Job A:
List every case in the passage on federal proprietary rights that is cited with a volume of the U.S. Reports.
Job B:
Which administration's oil scandals does the passage on federal proprietary rights mention?
Job C:
Please copy the passage on federal proprietary rights word for word, from "Closely related to" to "250-317, 384-413 (1937).".

— start of Passage provided —

The most striking recent examples of the assertion of proprietary rights of the United States, illustrating the magnitude of the interests that may be involved, were the much-disputed tidelands cases. Compare the motion of the United States for leave to intervene in Nebraska v. Wyoming, 304 U.S. 545 (58 S.Ct. 1035, 82 L.Ed. 1519) (1938). See Comment, Federal Ownership of Inland Waters: The Fallbrook Case, 31 Tex.L.Rev. 404 (1953). See also the cases growing out of the oil scandals of the Harding administration. Pan American Petroleum & Transport Co. v. United States, 273 U.S. 456 (47 S.Ct. 416, 71 L.Ed. 734) (1927); Mammoth Oil Co. v. United States, 275 U.S. 13 (48 S.Ct. 1, 72 L.Ed. 137) (1927).

Closely related to the proprietary cases are those in which the United States has established its status as guardian of the Indian tribes and its standing in litigation to vindicate Indian rights. See, e.g., Heckman v. United States, 224 U.S. 413 (32 S.Ct. 424, 56 L.Ed. 820) (1912); United States v. Board of Comm'rs of Osage County, 251 U.S. 128 (40 S.Ct. 100, 64 L.Ed. 184) (1919); Cummings & McFarland, Federal Justice 250-317, 384-413 (1937).

H. M. Hart & H. Wechsler, The Federal Courts and The Federal System (2d ed. 1973), at 1302.

— end of Passage provided —
— start of Dataset excerpt —

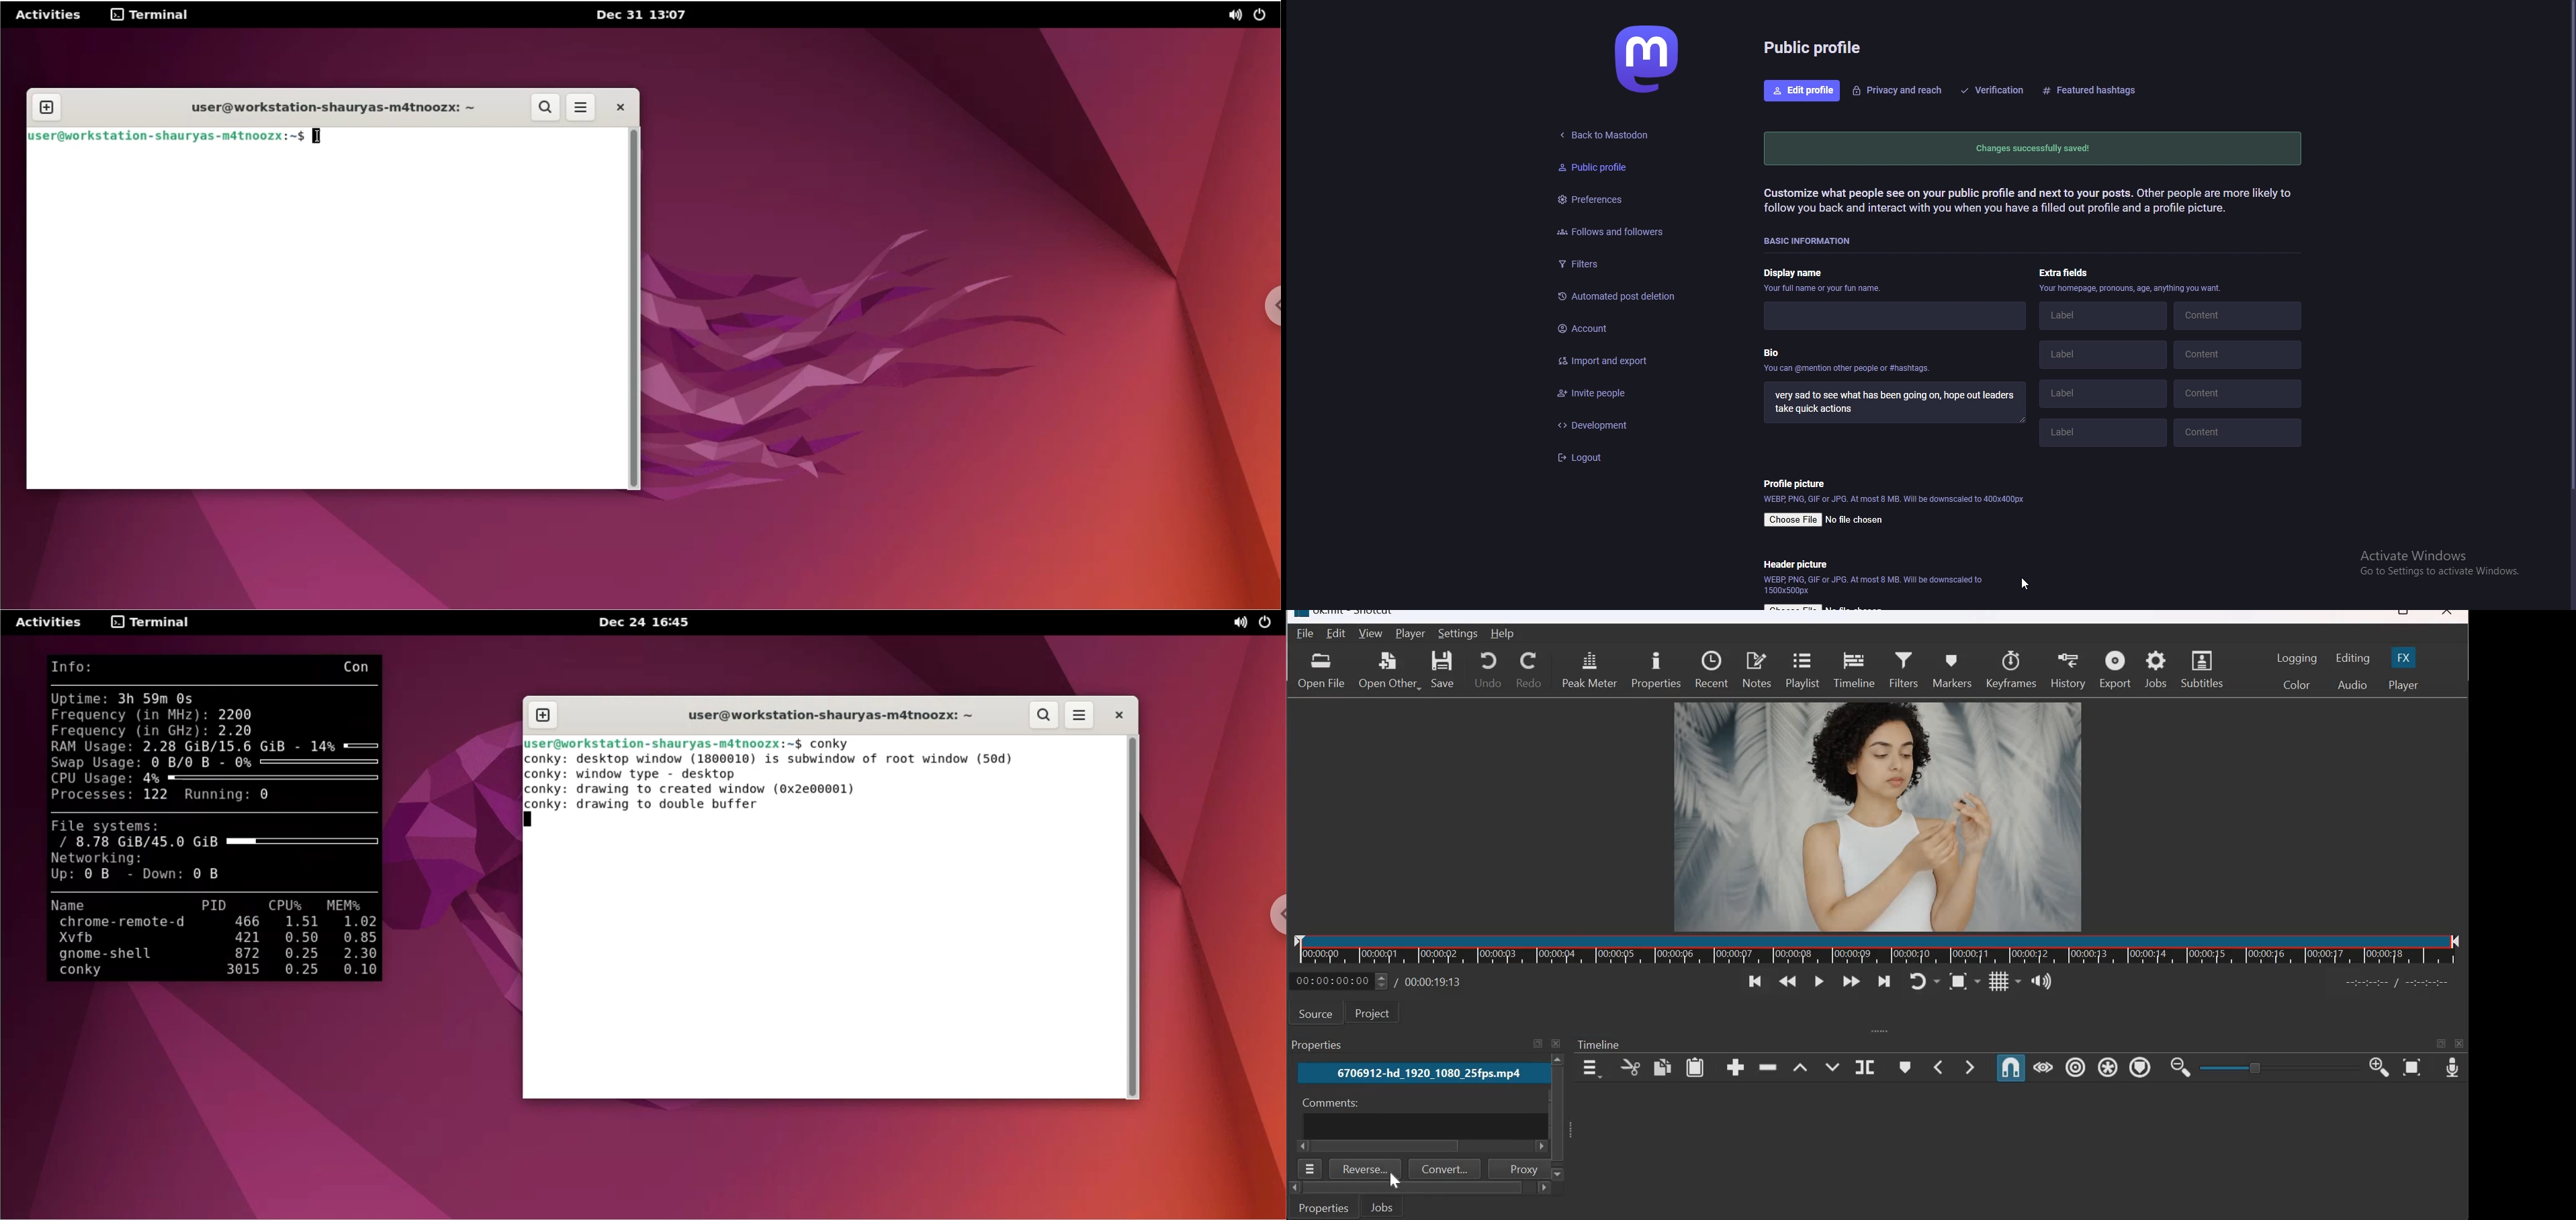 The image size is (2576, 1232). I want to click on mp4 file, so click(1421, 1073).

— end of Dataset excerpt —

Solution A:
Nebraska v. Wyoming
Pan American Petroleum & Transport Co. v. United States
Mammoth Oil Co. v. United States
Heckman v. United States
United States v. Board of Comm'rs of Osage County

Solution B:
The Harding administration.

Solution C:
Closely related to the proprietary cases are those in which the United States has established its status as guardian of the Indian tribes and its standing in litigation to vindicate Indian rights. See, e.g., Heckman v. United States, 224 U.S. 413 (32 S.Ct. 424, 56 L.Ed. 820) (1912); United States v. Board of Comm'rs of Osage County, 251 U.S. 128 (40 S.Ct. 100, 64 L.Ed. 184) (1919); Cummings & McFarland, Federal Justice 250-317, 384-413 (1937).